::: 保存記録

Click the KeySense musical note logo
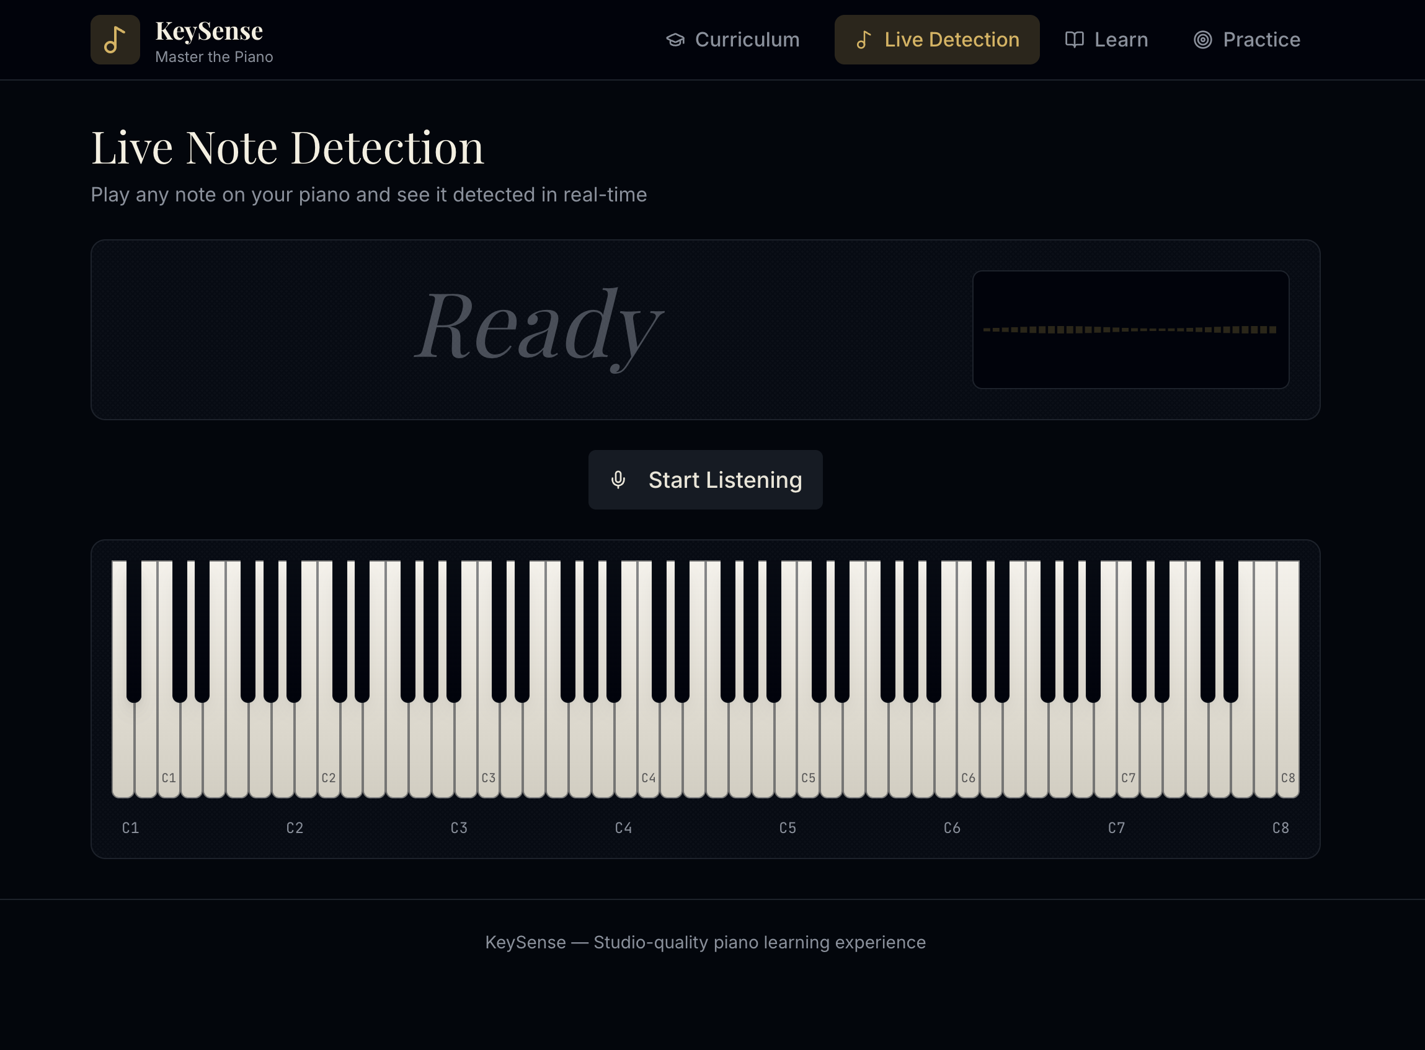This screenshot has height=1050, width=1425. (x=115, y=39)
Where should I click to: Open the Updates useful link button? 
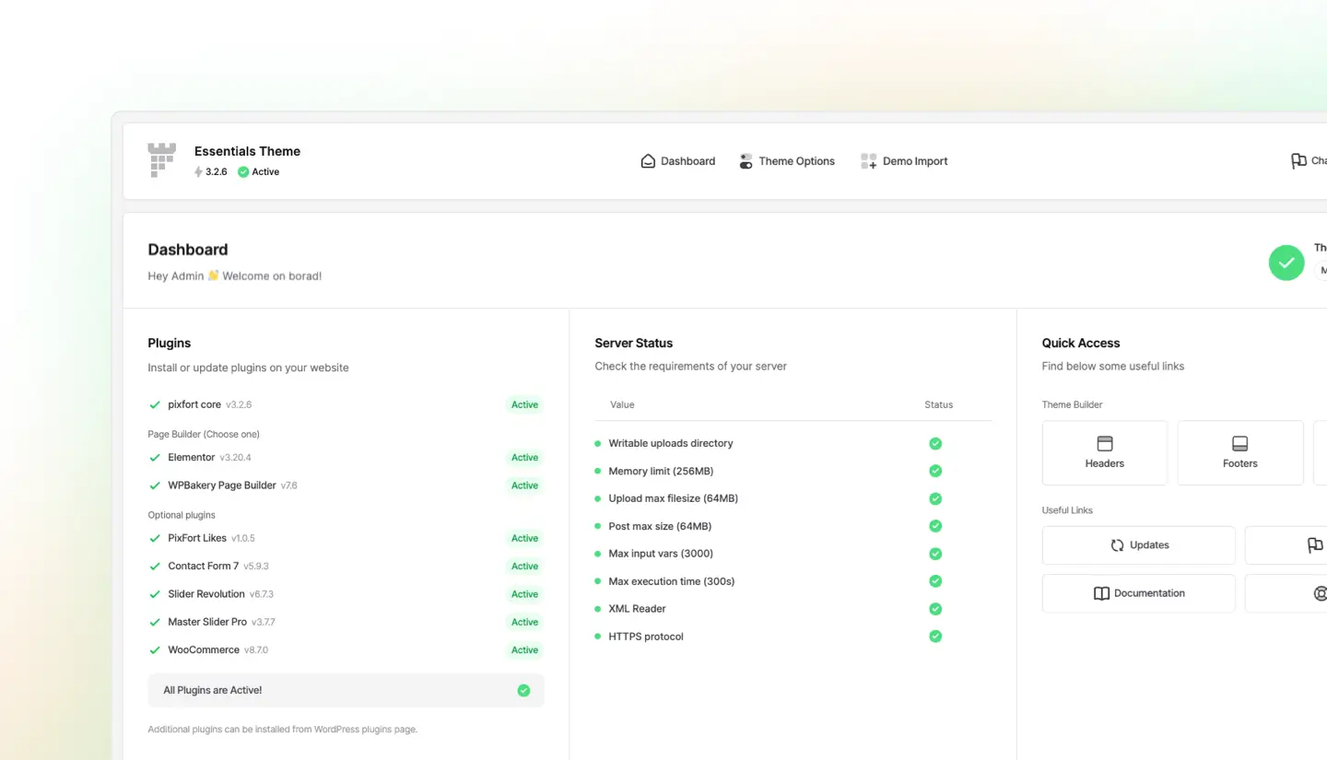(x=1139, y=545)
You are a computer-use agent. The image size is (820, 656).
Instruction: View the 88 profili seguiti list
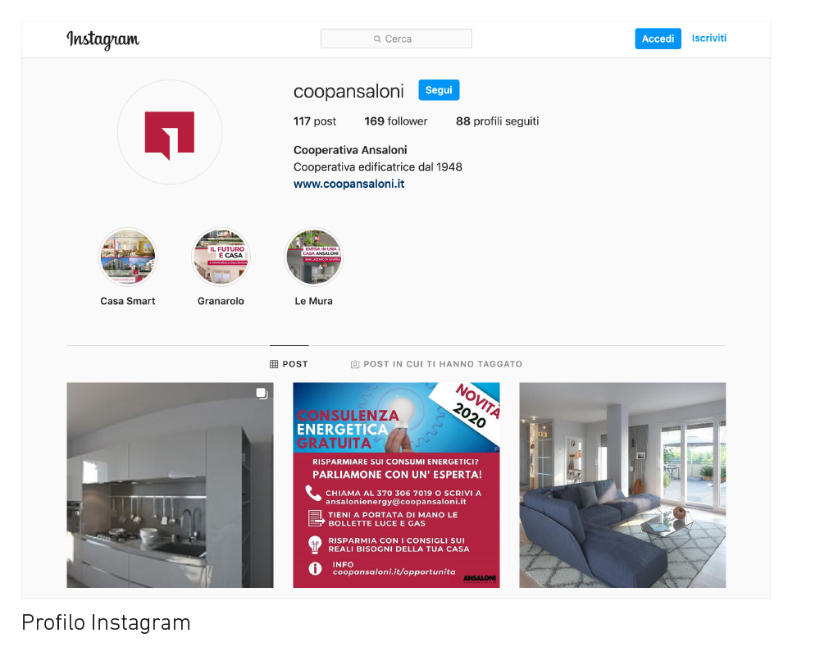(498, 121)
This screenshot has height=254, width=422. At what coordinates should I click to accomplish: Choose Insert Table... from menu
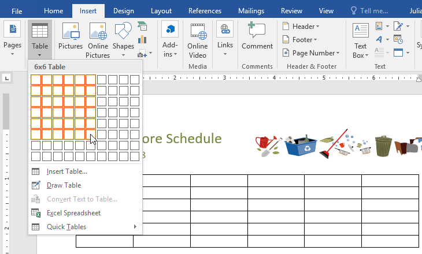click(x=67, y=171)
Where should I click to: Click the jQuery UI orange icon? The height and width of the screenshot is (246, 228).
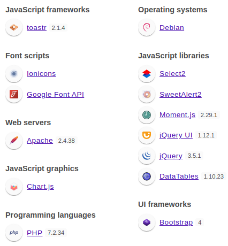(x=147, y=135)
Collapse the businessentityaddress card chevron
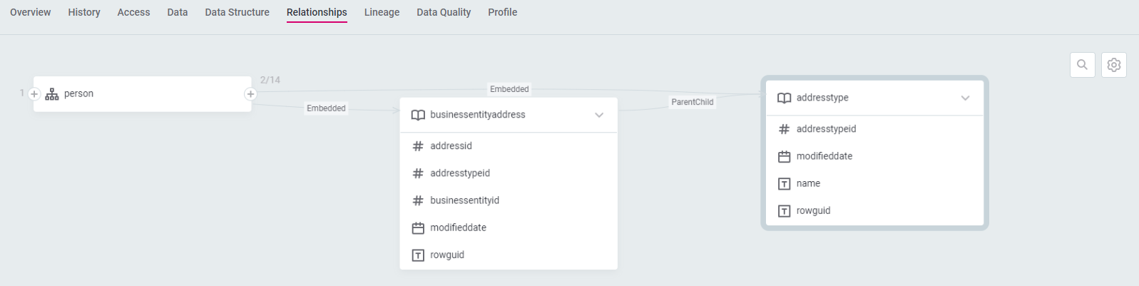This screenshot has height=286, width=1139. tap(599, 115)

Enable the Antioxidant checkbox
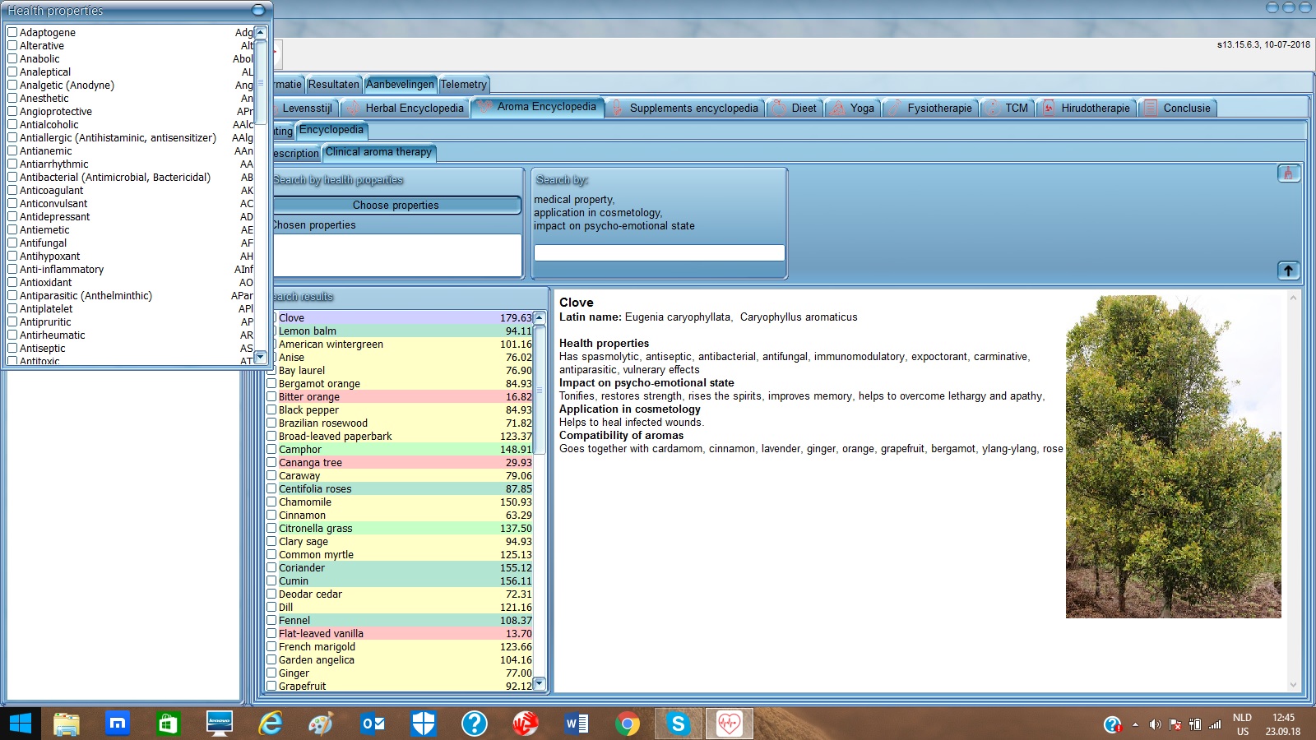click(x=12, y=283)
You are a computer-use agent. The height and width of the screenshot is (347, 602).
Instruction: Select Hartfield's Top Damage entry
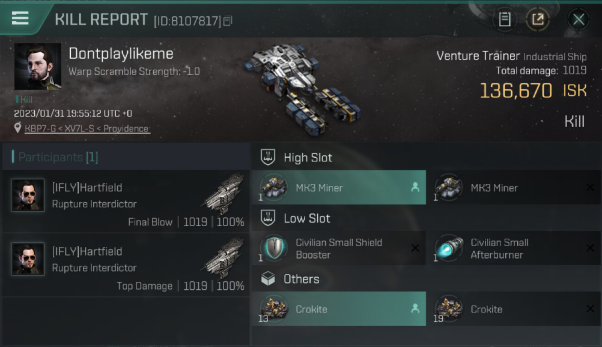[x=126, y=265]
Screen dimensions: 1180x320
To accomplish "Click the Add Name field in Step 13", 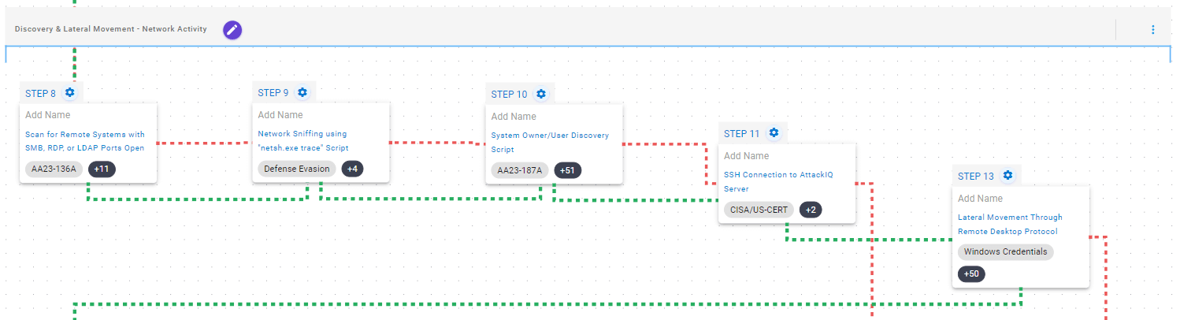I will (x=981, y=199).
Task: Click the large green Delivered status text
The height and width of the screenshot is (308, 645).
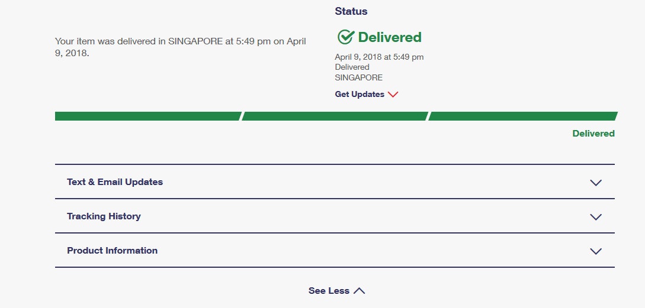Action: pos(390,37)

::::::

• 課題:
上記の記録のうち、「Where should I click to: Open」を含む行から始まり「click(x=12, y=283)」を含む行で終わる部分を、両端の行も含めて一字一句そのまま繰り返して記してください。その際、画像は解答に含めないでください。

• 完成解答:
Where should I click to: Open the Updates useful link button? 
(x=1139, y=545)
You are a computer-use agent. The image size is (820, 656).
Instruction: View the 88 profili seguiti list
(498, 121)
This screenshot has height=254, width=422. At what coordinates should I click to accomplish: Choose Insert Table... from menu
click(x=67, y=171)
Where should I click to: Click the jQuery UI orange icon? The height and width of the screenshot is (246, 228).
(x=147, y=135)
Collapse the businessentityaddress card chevron
This screenshot has height=286, width=1139. tap(599, 115)

Enable the Antioxidant checkbox
click(x=12, y=283)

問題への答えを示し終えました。